Zaman çok. Kışlıkları kaldırıyorum, elim değmişken baharlık diye etiketlediğim eşyaları da kaldırıyorum bu bahar hiçbirine el sürmedik. Bazı eşyaları gazetelere sarıyorum. Eski gazeteler şu süreçte daha iyi hissettiriyor. Okumaya dalıyorum. Zaman çok.
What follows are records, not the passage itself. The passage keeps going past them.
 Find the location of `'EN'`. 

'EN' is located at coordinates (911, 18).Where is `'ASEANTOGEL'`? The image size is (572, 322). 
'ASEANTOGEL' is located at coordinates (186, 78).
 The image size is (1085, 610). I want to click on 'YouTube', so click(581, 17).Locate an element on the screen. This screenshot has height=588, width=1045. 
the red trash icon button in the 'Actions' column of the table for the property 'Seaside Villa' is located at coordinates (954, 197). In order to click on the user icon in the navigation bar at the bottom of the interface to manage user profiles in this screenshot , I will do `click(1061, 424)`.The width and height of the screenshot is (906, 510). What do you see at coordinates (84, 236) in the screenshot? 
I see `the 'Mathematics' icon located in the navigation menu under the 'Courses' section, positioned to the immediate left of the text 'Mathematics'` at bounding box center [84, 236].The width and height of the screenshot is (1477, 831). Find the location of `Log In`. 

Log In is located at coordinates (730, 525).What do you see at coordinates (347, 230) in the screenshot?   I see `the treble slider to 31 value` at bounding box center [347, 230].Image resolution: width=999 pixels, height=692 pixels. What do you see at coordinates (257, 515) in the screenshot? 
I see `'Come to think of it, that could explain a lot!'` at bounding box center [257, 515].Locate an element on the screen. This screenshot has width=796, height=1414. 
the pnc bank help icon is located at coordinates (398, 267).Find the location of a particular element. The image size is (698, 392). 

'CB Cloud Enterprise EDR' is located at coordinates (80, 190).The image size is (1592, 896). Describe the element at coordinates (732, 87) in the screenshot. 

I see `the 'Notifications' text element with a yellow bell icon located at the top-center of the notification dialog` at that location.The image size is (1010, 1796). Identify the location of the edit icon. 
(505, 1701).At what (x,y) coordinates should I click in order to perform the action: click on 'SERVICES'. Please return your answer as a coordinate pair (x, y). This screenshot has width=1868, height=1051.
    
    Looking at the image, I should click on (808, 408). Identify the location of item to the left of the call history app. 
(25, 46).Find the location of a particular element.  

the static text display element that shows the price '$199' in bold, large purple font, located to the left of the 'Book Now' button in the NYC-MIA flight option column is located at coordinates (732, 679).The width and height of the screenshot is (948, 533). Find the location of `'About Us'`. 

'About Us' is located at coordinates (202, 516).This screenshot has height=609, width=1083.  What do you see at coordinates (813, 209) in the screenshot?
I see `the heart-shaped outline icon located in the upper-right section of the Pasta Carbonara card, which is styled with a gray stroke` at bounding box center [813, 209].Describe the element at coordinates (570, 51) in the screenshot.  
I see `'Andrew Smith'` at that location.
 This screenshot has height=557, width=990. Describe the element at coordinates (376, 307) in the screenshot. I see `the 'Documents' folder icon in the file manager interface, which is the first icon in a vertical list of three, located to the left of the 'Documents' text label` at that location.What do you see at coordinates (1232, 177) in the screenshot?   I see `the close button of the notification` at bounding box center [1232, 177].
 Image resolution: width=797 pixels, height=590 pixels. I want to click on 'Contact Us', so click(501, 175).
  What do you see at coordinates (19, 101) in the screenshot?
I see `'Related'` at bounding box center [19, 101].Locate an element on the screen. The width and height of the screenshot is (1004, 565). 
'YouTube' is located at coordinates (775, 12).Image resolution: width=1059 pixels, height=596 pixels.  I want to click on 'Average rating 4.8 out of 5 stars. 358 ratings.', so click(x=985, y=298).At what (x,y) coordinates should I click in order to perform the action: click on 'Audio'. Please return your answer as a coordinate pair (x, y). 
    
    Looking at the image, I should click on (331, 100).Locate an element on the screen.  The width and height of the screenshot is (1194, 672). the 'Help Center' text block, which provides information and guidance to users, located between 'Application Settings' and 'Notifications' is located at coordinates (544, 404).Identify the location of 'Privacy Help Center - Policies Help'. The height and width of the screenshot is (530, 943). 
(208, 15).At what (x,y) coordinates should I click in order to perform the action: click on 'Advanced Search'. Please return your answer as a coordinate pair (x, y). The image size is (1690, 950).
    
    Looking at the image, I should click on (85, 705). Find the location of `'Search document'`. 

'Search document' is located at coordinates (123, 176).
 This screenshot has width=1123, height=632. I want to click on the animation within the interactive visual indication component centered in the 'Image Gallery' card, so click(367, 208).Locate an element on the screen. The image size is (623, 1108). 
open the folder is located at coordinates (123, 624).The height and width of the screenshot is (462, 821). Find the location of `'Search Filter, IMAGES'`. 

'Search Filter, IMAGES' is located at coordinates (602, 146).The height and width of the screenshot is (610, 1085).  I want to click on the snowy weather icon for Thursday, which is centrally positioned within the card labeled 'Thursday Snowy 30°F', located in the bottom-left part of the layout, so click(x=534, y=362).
Acı da öyle. -ki bazı acılar hiç geçmez, sadece alışırsın.
Alıştık. Kışlıkları kaldırıyorum, fırtına çıkıyor. Tüm kasaba buz kesiyor. Peteklere dokunuyorum, değmiyor. Battaniyeleri kaldırmamıştım, birinin altına sığınıyorum. Tedbir çok.
Battaniyenin altındayken tavana dalıyorum. Pencereden bahar sesi doluyor, sokağın karşısına akasya ağacı dikenlere rahmet okuyorum. Zaman geçiyor. Bir müzik çalıyor içerilerden, geçmişe taşımacılık yapan bir müzik. Binip gidiyorum, içim geçiyor.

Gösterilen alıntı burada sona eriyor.